Content starts

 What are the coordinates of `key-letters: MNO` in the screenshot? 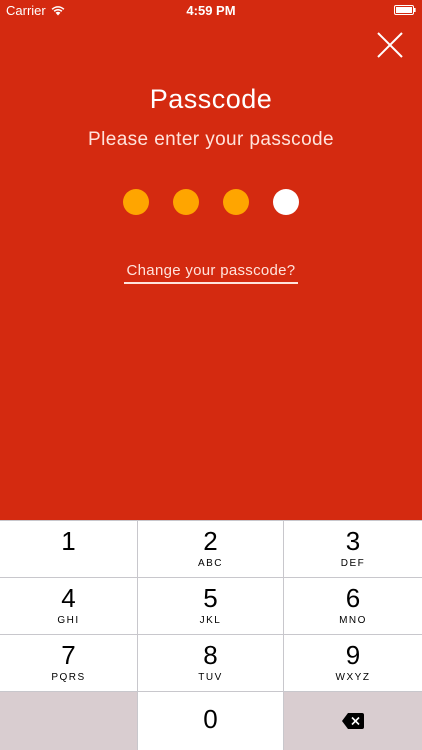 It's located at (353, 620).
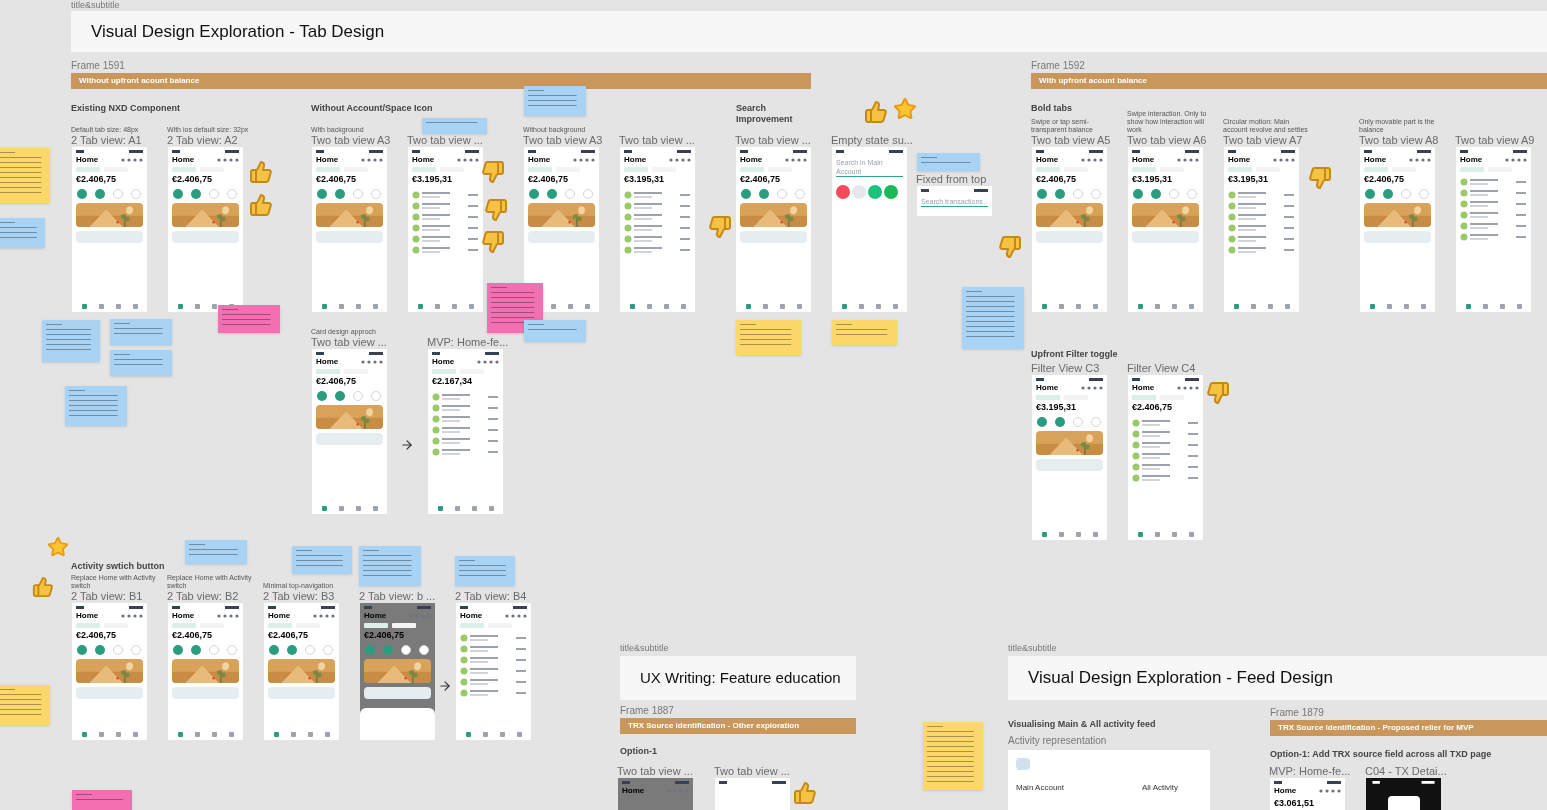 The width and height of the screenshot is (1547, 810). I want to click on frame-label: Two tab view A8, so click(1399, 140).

Content ends
Content starts

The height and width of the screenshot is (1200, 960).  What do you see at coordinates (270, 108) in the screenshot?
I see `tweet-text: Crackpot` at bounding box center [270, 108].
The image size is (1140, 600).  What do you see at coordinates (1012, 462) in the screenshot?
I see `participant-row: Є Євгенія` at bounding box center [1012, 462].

Content ends

## [Goal of the exercise]
Copy out every line of the entries from the one containing "The height and" down to the one containing "center [1012, 462].", including both of those lines, and change nothing.

## [Solution to this problem]
The height and width of the screenshot is (1200, 960).  What do you see at coordinates (270, 108) in the screenshot?
I see `tweet-text: Crackpot` at bounding box center [270, 108].
The image size is (1140, 600).  What do you see at coordinates (1012, 462) in the screenshot?
I see `participant-row: Є Євгенія` at bounding box center [1012, 462].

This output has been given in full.